Да, не принял. Но ведь и не отмахнулся, в конце концов. Ставский адресовал Мандель­штама своему заместителю Лахути. Тот, привет­ливый и внимательный, старался хоть что-то сде­лать для опального поэта, даже оформил ему командировку от Союза на Беломорканал, умо­ляя написать хоть какой-нибудь стишок про вели­кую стройку. Лахути хотел организовать творчес­кий вечер поэта. Подключился вроде бы и Став­ский, но, видимо, это оказалось выше его власти.

Осип Эмильевич и сам понимал небеспредель­ность писательской власти и ничего утешитель­ного не ждал. Еще давно, в июне 1937-го, он писал:

«Уважаемый тов. Ставский!

Вынужден вам сообщить, что на запрос о моем здоровье вы получили от аппарата Литфонда неверные сведения. Эти сведения резко противо­речат письменным справкам пяти врачей от Лит­фонда и районной городской амбулатории.

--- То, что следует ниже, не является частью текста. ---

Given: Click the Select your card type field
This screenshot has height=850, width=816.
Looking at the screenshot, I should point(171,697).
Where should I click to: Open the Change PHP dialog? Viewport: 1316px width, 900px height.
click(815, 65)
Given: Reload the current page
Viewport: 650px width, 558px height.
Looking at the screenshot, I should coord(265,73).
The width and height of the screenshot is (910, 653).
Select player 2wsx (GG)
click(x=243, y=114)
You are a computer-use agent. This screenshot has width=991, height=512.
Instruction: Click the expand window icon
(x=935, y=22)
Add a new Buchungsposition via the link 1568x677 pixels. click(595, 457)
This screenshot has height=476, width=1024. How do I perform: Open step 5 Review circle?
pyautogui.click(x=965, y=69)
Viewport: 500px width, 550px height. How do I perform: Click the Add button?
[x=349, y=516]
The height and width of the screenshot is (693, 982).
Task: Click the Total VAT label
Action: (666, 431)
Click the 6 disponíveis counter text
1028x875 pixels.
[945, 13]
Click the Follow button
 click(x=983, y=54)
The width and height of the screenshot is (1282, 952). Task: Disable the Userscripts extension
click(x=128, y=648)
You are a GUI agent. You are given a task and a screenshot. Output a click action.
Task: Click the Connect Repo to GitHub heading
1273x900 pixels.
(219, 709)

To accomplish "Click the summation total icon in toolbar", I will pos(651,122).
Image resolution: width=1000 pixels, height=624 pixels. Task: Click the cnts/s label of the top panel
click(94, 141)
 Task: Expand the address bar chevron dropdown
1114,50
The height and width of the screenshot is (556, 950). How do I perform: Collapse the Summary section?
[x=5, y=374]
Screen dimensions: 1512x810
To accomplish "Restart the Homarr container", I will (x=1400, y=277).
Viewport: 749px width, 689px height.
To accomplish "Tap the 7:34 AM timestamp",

Прилагаю подлинные документы и ставлю вопрос: хочу жить и работать; стоит ли сделать минимум реального для моего восстановления?

Если не теперь — то когда?»

Минули лето, осень, зима.

Владимир Петрович вдруг принял Мандель­штама — теперь, на пороге весны 1938-го. Он предложил поэту две путевки в дом отдыха «Саматиха» на целых два месяца. «Отсидитесь,— сказал Ставский,— пока не решится вопрос с работой». Милость судьбы! Первая удача за всю московскую жизнь. Не потому ли Ставский и не принимал поэта, что испытывал нелов­кость, ведь ничего реального предложить преж­де не мог?

Фадеева эта новость почему-то расстроила.